Stored data:
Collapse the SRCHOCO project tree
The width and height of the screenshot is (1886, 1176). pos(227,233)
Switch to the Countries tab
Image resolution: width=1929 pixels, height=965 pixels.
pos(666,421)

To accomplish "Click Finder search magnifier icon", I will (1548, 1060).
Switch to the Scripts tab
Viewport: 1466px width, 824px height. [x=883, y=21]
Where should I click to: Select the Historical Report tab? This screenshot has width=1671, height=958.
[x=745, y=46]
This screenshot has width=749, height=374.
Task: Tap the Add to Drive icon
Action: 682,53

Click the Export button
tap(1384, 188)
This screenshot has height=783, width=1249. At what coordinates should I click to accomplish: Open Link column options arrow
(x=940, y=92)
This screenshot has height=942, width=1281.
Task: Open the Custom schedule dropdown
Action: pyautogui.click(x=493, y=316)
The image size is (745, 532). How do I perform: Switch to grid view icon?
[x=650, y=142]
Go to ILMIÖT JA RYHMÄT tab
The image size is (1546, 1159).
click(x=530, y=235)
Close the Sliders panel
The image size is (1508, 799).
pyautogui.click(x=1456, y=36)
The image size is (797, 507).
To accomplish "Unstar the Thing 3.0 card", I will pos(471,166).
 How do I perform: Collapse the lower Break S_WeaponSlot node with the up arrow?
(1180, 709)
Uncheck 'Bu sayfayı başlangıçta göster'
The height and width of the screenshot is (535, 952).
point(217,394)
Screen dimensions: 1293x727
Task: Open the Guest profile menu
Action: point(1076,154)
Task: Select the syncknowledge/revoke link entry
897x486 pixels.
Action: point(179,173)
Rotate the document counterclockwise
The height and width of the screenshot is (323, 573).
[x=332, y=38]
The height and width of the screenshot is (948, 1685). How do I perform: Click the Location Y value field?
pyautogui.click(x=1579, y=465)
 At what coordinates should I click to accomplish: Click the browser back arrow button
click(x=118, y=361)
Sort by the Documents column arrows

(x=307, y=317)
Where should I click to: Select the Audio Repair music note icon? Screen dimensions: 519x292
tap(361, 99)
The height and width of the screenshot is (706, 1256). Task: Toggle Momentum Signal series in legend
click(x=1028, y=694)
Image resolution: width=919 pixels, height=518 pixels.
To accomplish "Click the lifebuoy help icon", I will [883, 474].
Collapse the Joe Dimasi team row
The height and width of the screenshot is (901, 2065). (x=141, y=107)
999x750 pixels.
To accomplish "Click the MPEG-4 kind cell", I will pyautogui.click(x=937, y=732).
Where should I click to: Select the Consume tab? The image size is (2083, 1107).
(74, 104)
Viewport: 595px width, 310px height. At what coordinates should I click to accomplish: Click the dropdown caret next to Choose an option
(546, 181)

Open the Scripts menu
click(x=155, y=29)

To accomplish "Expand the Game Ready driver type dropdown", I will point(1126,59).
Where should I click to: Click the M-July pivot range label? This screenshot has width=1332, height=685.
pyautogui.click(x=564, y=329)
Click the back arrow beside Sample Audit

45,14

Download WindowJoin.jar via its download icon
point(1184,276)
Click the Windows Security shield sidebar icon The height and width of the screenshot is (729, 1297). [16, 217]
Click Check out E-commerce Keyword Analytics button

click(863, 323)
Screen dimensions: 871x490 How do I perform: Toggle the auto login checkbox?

◆ **Problem to solve**: Look above for the line with "The image size is (1546, 1159)." and the line with "Uncheck 'Bu sayfayı başlangıçta göster'". Retype those two lines and every line between them exactly, adding nothing.

◆ **Task solution**:
The image size is (1546, 1159).
click(x=530, y=235)
Close the Sliders panel
The image size is (1508, 799).
pyautogui.click(x=1456, y=36)
The image size is (797, 507).
To accomplish "Unstar the Thing 3.0 card", I will pos(471,166).
 How do I perform: Collapse the lower Break S_WeaponSlot node with the up arrow?
(1180, 709)
Uncheck 'Bu sayfayı başlangıçta göster'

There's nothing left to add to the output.